• **Task set**
- A) Which components does the pump text say have their costs eliminated in a VSD system?
- B) Will you print the part of the pump text that begins at the words "In addition, address" and stops after "control valve installation."?

• **Quoted text**
-- -- --

For centrifugal pumps, energy consumption varies with the cube of the pump speed, so even a modest speed reduction of, say, 10% results in energy savings of almost 27%. This can represent a significant energy cost reduction when the motor is large. In general, larger motors tend to yield large monetary savings, even though the percentage energy savings may appear small. Therefore, you should concentrate on pumps with large motors before addressing equipment with small motors.
In addition, address new installations before existing installations to eliminate not only the costs associated with installing the control valve, but also the costs associated with removing it later. Note that the cost of installation for many VSD systems is often lower than that of a control valve system—even before energy savings are considered—because the cost associated with the control valve (plus manifold) and the motor starter are eliminated. This is not necessarily true for large motors, where the cost of a VSD is high relative to a control valve installation.
Figure 4. Throttling increases hydraulic friction and moves the system curve to the left to maintain flow Q2 at pressure P2.

-- -- --

• **Provided data**

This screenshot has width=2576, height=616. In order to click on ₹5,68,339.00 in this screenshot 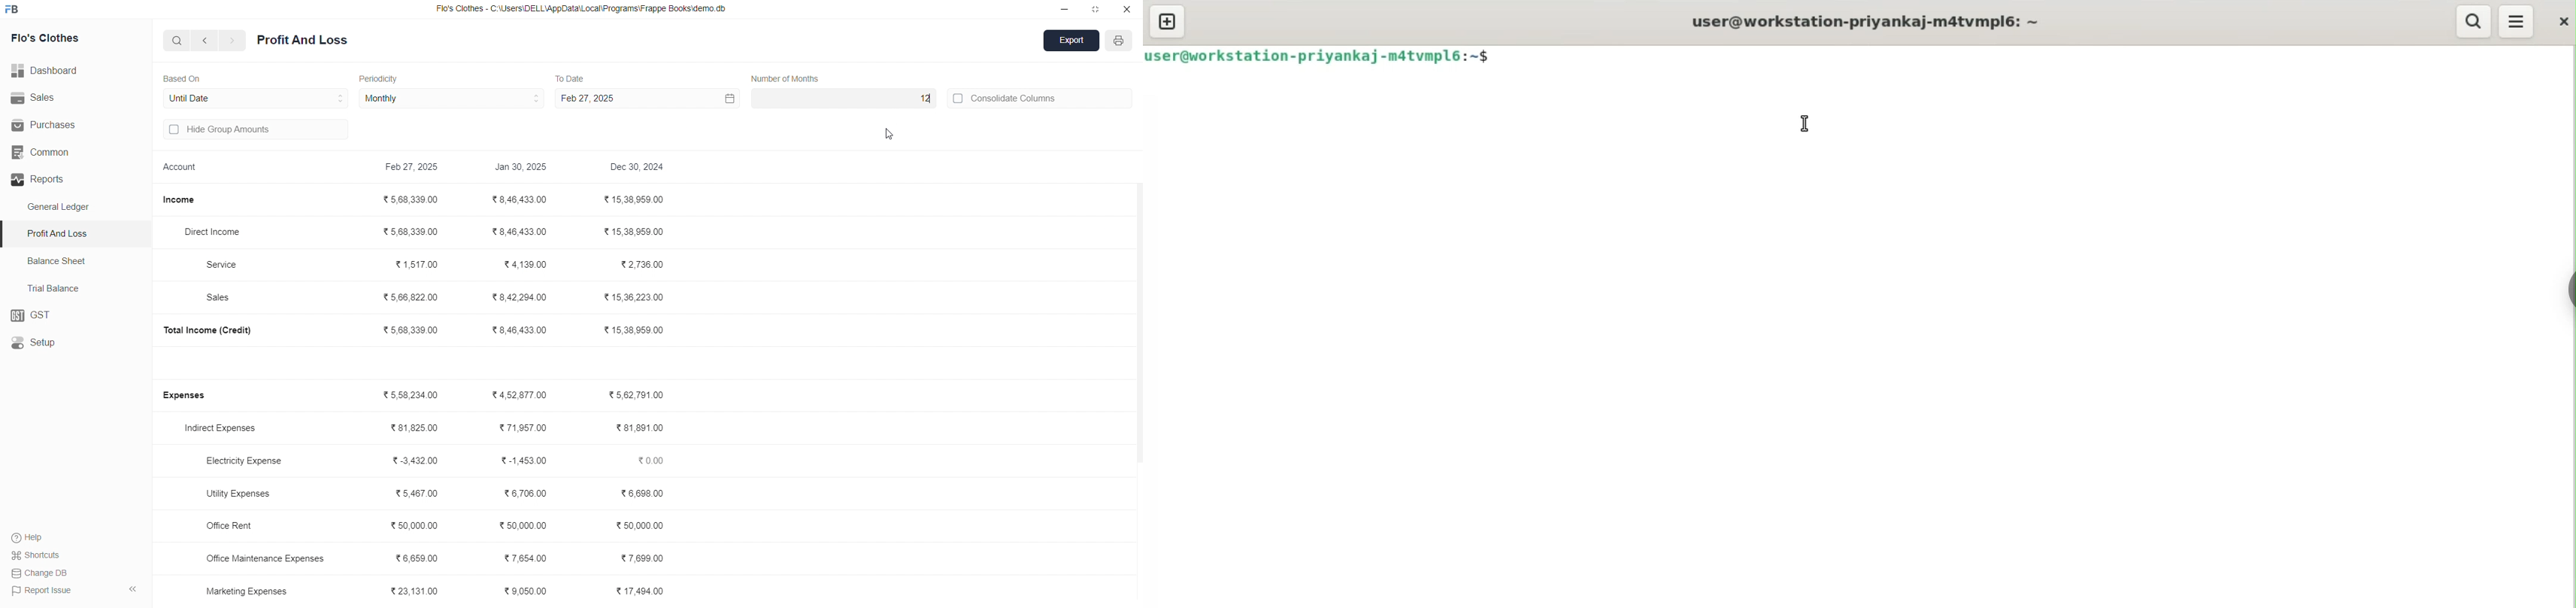, I will do `click(413, 330)`.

-- -- --

• **Answers provided**
- A) The control valve, the manifold, and the motor starter.

- B)
In addition, address new installations before existing installations to eliminate not only the costs associated with installing the control valve, but also the costs associated with removing it later. Note that the cost of installation for many VSD systems is often lower than that of a control valve system—even before energy savings are considered—because the cost associated with the control valve (plus manifold) and the motor starter are eliminated. This is not necessarily true for large motors, where the cost of a VSD is high relative to a control valve installation.